Jillian N. Pearring, PhD
The Pearring laboratory studies the molecular and cellular mechanisms of vision with a focus on the light-sensing cells of the retina, the photoreceptors. Photoreceptors are a polarized neurons in which specific functions are carried out in highly specialized subcellular compartments. For example, the process of light capturing and visual signaling takes place in the distal outer segment, whereas information transfer to inner retinal neurons takes place in the proximal synaptic terminal. In addition, the outer segment compartment is a modified primary cilium with two distinct membrane subdomains: membrane disc stacks that are surrounded by the ciliary plasma membrane. The light-sensing ability of photoreceptors depends on the localization of different signaling proteins to these specific subdomains. For example, the cyclic nucleotide gated (CNG) channel is located in the ciliary plasma membrane of rods where it mediates the electrical response to light.
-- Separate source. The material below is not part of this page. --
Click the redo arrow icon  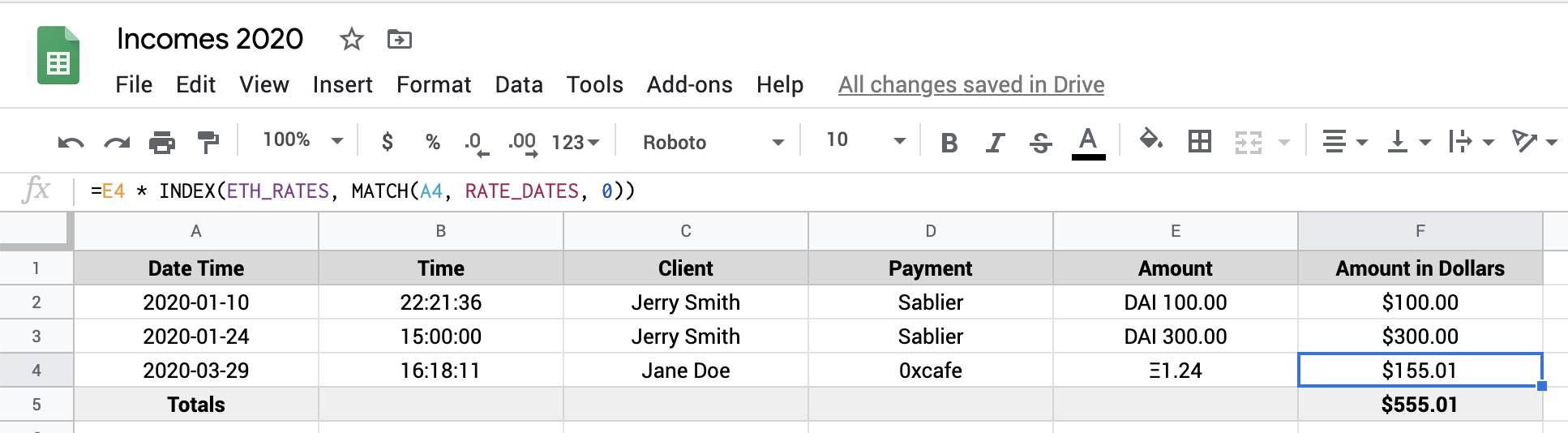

Our goal is to understand the molecular mechanisms guiding CNG channel delivery to the outer segment and segregating it in the ciliary plasma membrane.
NIH-NEI R00 Grant, “Understanding photoreceptor trafficking pathways to the outer segment”
Kwoon Y. Wong, PhD
The Wong lab is studying how the retina works, with an emphasis on the photoresponse properties, synaptic interactions and behavioral functions of intrinsically photosensitive retinal ganglion cells (ipRGCs). The techniques employed in the Wong lab include whole-cell recording, multielectrode-array recording, two-photon microscopy, confocal microscopy, electroretinography, pupillometry, visuomotor assay, immunohistochemistry, and visual psychophysics.
- National Eye Institute
- Research to Prevent Blindness
- Brain Research Foundation
- Department of Defense
- Eversight Michigan
- Alliance for Vision Research
- MCubed (University of Michigan)
Guan (Gary) Xu, PhD
The Xu lab is working to understand the correlation between the photosensitive retinal ganglion cells and neural activities in the brain using optically (photo-) induced ultrasound (acoustic) imaging. Photoacoustic imaging can produce real time mapping of hemodynamics in deep brain.